No, there's not.
Number of pages isn't an issue. One page which is a good Scientific-American (pre-sellout) article by a reputable expert would be happily listed. Yet another 50,000-page pseudonymous Vstore/SMC/whatever catalog would be cursed, together with the webmaster and all his legitimate descendents (if any) and ancestors (insofar as known) to the tenth generation.
I have never heard of any ODP editor even KNOWING the Alexa rating of a reviewed site. There may be something on earth more irrelevant.
As for asseverations that a site "follows the guidelines", you MUST permit the editor to be the judge of that. We've been lied to, too many times (in fact, almost every time, at least on that subject.)
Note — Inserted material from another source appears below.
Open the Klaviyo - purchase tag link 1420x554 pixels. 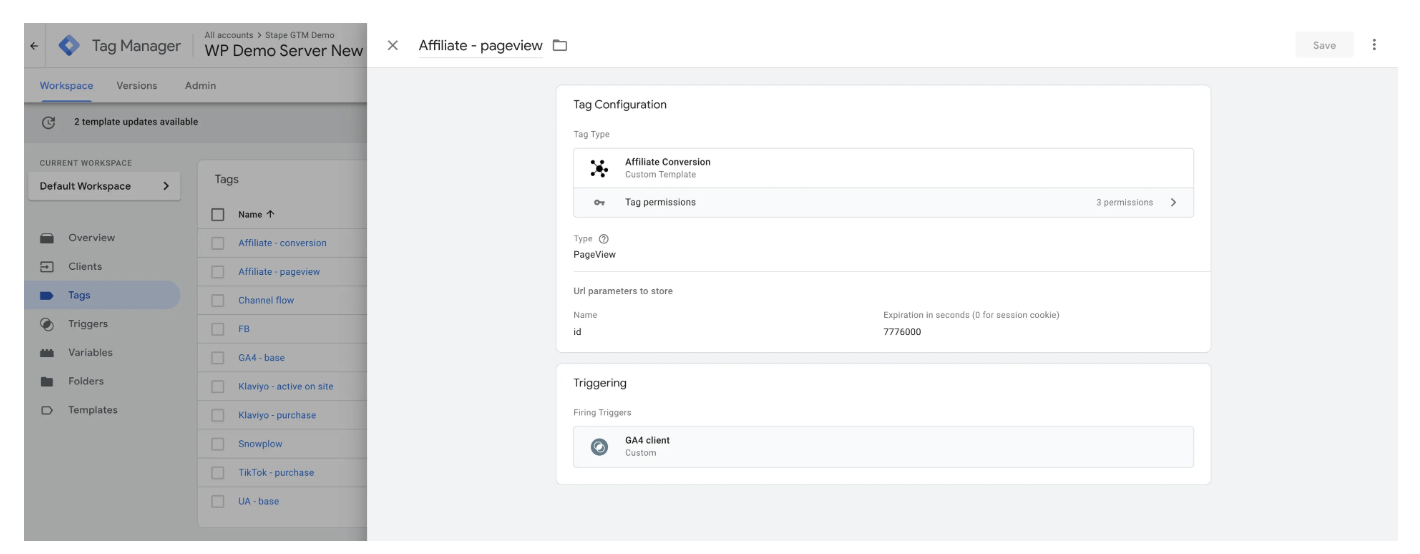click(x=275, y=415)
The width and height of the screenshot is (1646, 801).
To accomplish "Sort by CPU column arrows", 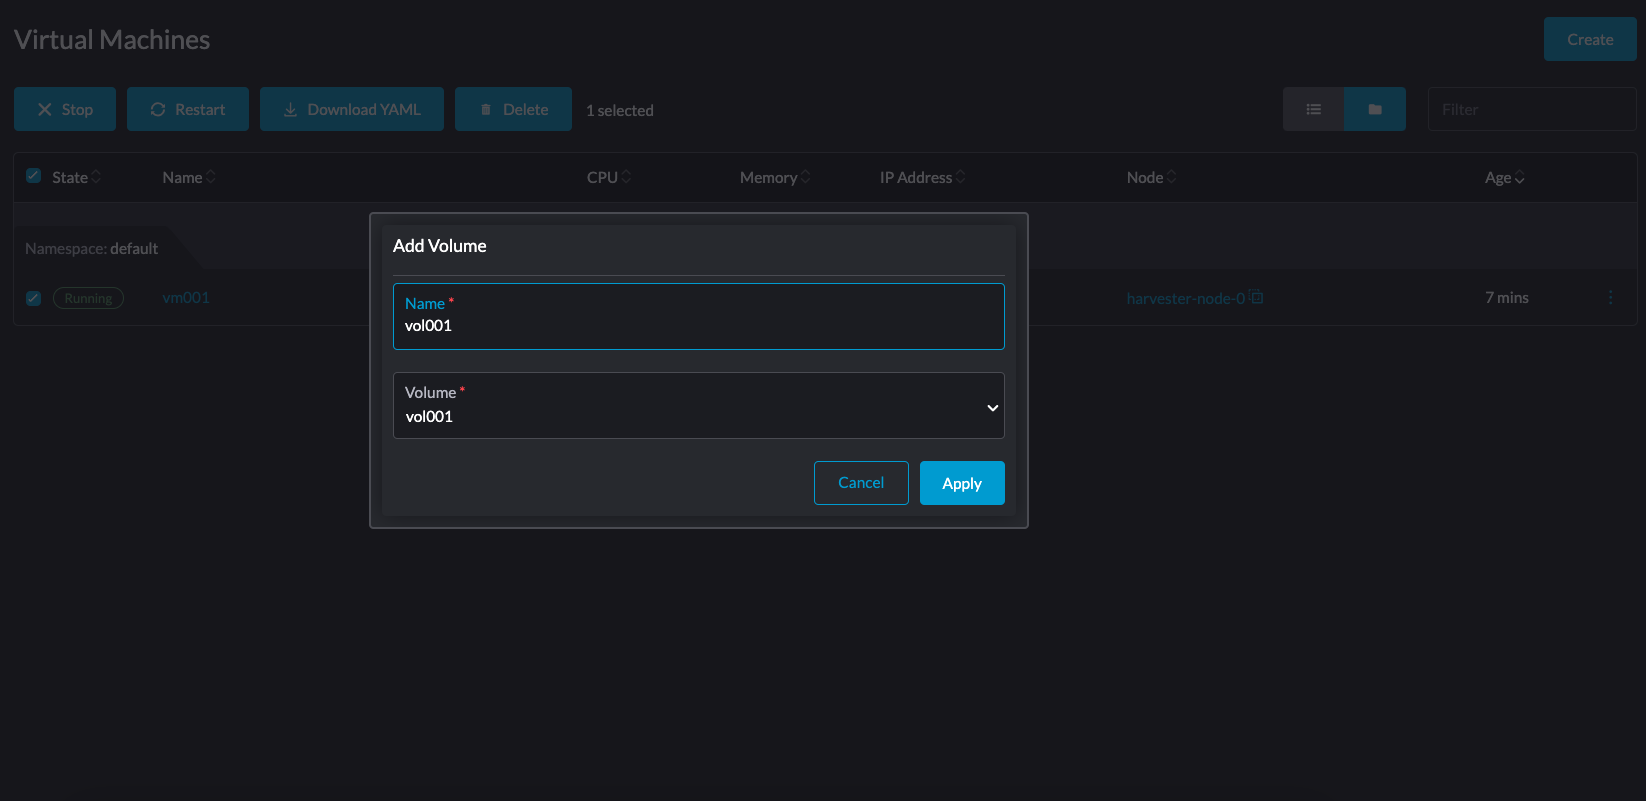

There is nothing, ever, you can do to get a site listed. That's what the submittal policy says: no sites are guaranteed a listing regardless of what you do.
But sites are listed (millions of them!) How did it happen? There are these hurdles:
(1) An editor must be working on the relevant topic. (This is not something you have any control over. We're amateurs and volunteers.)
(2) An editor must find the site at that time. (That's what "suggest a site" is for, and you've done that.
(3) The site must not have been viciously, maliciously, or deceptively promoted. (This rule is to protect the editors from spam and other habitual practices of the habitual spammer -- bribery, threats, harassment, etc.) Avoiding this is pretty simple -- assume the editors are people, treat them like you dream about the way a used-car salesman would treat you, and you won't run afoul of this rule. In other words, don't ever ever EVER do anything that might look like "trying to get listed" to a blind man a mile away, at midnight during a solar eclipse. And you'll have no trouble here.)
(4) The editor has to pick a site, from all the possibilities, to review first. (Here a good description will help. "Good" in this context doesn't mean grabbing the editor by the lapels and shouting "review me next!" into his left nostril. It means "objectively descriptive, brief, relevant, showing signs of having been written by someone with a clue." Sites that don't pass this test will tend to languish until their more professionally-presented competition are taken care of, but will -- we think -- eventually get reviewed.
(5) In the review, the site must obviously have significant unique informational content. (Obviously this is altogether under your control.)
This is why neither you nor we can predict when a site will be reviewed. It depends on who's editing where, and how they look for what.